● CONSIGNE
Mettez à jour toutes les lignes ci-dessous en remplaçant « Identify the location of » par « Locate » partout où cette expression apparaît, sans rien modifier d'autre.

● DONNÉES D'ENTRÉE

#####

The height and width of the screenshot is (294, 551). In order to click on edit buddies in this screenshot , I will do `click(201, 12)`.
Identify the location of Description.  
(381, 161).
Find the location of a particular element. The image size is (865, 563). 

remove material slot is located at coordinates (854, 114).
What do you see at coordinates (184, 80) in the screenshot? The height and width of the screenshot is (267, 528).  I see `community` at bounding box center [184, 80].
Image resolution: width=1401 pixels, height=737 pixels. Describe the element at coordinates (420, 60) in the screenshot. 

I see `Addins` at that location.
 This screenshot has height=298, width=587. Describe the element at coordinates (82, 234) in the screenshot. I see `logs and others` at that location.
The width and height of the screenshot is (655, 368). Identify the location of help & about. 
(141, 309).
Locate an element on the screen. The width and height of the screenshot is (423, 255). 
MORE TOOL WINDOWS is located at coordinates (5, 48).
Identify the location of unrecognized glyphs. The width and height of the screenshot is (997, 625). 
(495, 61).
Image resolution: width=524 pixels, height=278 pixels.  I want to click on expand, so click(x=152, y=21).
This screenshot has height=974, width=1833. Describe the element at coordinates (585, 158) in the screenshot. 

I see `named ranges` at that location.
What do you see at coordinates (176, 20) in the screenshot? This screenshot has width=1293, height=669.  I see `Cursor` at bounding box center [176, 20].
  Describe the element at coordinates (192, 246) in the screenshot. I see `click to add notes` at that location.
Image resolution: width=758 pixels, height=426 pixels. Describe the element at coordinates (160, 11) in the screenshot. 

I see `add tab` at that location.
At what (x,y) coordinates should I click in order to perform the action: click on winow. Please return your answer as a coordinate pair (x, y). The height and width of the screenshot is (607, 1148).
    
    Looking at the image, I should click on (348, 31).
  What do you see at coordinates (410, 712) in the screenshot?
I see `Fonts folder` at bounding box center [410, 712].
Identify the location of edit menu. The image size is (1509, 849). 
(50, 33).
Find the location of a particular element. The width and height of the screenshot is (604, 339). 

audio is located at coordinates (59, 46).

#####

● SOLUTION
The height and width of the screenshot is (294, 551). In order to click on edit buddies in this screenshot , I will do `click(201, 12)`.
Locate Description.  
(381, 161).
Find the location of a particular element. The image size is (865, 563). 

remove material slot is located at coordinates (854, 114).
What do you see at coordinates (184, 80) in the screenshot? The height and width of the screenshot is (267, 528).  I see `community` at bounding box center [184, 80].
Image resolution: width=1401 pixels, height=737 pixels. Describe the element at coordinates (420, 60) in the screenshot. 

I see `Addins` at that location.
 This screenshot has height=298, width=587. Describe the element at coordinates (82, 234) in the screenshot. I see `logs and others` at that location.
The width and height of the screenshot is (655, 368). Locate help & about. 
(141, 309).
Locate an element on the screen. The width and height of the screenshot is (423, 255). 
MORE TOOL WINDOWS is located at coordinates (5, 48).
Locate unrecognized glyphs. The width and height of the screenshot is (997, 625). 
(495, 61).
Image resolution: width=524 pixels, height=278 pixels.  I want to click on expand, so click(x=152, y=21).
This screenshot has height=974, width=1833. Describe the element at coordinates (585, 158) in the screenshot. 

I see `named ranges` at that location.
What do you see at coordinates (176, 20) in the screenshot? This screenshot has width=1293, height=669.  I see `Cursor` at bounding box center [176, 20].
  Describe the element at coordinates (192, 246) in the screenshot. I see `click to add notes` at that location.
Image resolution: width=758 pixels, height=426 pixels. Describe the element at coordinates (160, 11) in the screenshot. 

I see `add tab` at that location.
At what (x,y) coordinates should I click in order to perform the action: click on winow. Please return your answer as a coordinate pair (x, y). The height and width of the screenshot is (607, 1148).
    
    Looking at the image, I should click on (348, 31).
  What do you see at coordinates (410, 712) in the screenshot?
I see `Fonts folder` at bounding box center [410, 712].
Locate edit menu. The image size is (1509, 849). 
(50, 33).
Find the location of a particular element. The width and height of the screenshot is (604, 339). 

audio is located at coordinates (59, 46).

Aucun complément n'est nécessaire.